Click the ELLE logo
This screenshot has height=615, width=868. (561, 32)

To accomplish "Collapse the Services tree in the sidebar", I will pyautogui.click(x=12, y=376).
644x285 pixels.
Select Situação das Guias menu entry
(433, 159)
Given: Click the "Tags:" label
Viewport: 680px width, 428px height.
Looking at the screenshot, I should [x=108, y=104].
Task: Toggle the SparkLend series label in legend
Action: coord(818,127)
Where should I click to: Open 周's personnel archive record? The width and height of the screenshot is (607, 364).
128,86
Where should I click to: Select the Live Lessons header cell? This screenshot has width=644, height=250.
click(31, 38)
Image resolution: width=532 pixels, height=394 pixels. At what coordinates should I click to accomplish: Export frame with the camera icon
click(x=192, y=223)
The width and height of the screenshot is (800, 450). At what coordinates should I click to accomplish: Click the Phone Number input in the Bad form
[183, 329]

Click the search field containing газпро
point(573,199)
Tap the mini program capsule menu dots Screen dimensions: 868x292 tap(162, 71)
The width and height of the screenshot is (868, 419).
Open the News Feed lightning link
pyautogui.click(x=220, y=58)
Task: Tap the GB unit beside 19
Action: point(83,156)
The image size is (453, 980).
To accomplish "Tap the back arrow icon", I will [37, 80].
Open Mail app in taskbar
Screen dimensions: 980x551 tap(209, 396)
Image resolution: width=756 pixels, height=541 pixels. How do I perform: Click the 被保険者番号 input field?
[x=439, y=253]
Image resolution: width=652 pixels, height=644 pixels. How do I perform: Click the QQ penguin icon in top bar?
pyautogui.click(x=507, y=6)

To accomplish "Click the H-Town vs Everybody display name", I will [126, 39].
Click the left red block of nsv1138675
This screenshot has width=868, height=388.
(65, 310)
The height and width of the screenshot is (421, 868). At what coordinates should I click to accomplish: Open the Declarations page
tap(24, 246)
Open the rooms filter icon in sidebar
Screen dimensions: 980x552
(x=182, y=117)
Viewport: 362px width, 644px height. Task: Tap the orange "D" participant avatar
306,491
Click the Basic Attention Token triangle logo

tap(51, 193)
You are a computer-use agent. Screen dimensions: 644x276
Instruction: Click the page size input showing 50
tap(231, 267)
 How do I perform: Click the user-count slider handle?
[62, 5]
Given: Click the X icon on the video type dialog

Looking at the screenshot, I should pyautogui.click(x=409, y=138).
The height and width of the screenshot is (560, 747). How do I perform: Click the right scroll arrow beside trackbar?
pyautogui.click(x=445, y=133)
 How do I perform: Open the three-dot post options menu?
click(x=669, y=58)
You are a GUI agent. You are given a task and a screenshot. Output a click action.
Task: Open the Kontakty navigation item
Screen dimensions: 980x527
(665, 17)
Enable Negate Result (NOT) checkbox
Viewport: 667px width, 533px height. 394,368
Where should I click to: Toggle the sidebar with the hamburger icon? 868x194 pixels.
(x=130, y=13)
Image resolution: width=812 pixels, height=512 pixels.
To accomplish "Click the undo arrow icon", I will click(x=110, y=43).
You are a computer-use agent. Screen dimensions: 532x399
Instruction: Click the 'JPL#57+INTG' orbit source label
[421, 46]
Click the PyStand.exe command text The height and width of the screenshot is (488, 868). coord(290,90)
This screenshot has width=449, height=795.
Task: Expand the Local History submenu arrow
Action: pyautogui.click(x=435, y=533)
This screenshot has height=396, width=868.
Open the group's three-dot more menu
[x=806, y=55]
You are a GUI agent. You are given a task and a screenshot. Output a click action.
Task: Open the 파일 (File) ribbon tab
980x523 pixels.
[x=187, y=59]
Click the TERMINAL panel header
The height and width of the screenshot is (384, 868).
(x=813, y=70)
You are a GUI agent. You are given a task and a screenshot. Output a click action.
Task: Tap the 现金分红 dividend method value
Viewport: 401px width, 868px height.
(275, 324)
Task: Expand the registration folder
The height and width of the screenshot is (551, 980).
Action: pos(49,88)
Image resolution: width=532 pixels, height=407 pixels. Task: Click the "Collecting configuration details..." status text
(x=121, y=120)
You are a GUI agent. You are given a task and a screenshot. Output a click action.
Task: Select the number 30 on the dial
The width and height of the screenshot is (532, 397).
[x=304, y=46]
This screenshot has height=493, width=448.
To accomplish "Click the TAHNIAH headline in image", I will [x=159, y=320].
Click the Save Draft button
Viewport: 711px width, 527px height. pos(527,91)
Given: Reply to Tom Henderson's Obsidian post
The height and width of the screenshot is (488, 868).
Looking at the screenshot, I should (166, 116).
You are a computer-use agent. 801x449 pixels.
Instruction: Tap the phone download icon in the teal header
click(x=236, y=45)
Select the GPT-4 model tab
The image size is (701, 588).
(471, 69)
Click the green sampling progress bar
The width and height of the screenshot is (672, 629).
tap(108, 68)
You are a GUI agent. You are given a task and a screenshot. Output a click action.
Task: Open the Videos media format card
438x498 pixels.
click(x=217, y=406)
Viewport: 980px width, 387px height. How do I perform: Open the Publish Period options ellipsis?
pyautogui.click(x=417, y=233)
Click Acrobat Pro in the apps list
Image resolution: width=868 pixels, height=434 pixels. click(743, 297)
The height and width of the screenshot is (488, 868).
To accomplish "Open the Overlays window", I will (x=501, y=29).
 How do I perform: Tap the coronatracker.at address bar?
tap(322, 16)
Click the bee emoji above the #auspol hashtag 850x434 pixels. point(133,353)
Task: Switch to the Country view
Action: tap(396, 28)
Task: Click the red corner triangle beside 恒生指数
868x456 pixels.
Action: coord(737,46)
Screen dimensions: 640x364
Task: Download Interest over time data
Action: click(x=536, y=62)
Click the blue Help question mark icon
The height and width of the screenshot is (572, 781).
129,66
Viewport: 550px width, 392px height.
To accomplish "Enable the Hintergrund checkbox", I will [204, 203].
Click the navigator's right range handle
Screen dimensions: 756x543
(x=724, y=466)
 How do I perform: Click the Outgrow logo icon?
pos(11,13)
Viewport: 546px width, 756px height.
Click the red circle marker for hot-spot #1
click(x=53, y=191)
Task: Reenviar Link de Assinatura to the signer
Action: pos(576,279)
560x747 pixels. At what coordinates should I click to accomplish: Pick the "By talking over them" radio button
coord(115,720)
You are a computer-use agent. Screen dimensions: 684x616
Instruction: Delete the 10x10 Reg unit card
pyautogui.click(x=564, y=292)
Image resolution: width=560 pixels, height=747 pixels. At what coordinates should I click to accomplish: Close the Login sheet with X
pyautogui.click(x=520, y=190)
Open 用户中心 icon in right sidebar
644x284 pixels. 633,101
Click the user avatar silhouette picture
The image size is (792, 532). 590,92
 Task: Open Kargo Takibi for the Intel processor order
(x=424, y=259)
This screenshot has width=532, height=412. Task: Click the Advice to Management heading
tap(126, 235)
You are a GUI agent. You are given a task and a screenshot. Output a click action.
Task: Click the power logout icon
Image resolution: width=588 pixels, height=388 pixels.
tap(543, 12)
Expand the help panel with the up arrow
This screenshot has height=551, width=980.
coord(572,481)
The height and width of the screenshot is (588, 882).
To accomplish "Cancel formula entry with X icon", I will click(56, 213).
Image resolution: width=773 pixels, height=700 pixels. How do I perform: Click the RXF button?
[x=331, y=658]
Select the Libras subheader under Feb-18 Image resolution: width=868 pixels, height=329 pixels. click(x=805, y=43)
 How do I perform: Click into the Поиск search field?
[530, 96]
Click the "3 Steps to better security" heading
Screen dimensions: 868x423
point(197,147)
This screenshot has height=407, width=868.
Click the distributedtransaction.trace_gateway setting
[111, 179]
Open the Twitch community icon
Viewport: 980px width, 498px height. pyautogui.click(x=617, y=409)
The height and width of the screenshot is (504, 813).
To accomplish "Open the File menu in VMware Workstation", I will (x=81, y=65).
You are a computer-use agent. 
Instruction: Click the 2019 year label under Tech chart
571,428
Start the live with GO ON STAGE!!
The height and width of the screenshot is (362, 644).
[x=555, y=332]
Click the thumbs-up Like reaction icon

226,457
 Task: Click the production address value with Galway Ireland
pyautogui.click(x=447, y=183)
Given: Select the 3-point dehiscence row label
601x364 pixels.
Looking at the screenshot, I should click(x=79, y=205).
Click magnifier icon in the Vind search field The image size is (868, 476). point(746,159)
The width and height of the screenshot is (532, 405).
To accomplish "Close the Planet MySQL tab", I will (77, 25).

- Work to complete -
Repeat only the tail of the entries, exactly: the line containing "Click the thumbs-up Like reaction icon" and every line after it, to the end.

- Task response -
Click the thumbs-up Like reaction icon

226,457
 Task: Click the production address value with Galway Ireland
pyautogui.click(x=447, y=183)
Given: Select the 3-point dehiscence row label
601x364 pixels.
Looking at the screenshot, I should click(x=79, y=205).
Click magnifier icon in the Vind search field The image size is (868, 476). point(746,159)
The width and height of the screenshot is (532, 405).
To accomplish "Close the Planet MySQL tab", I will (77, 25).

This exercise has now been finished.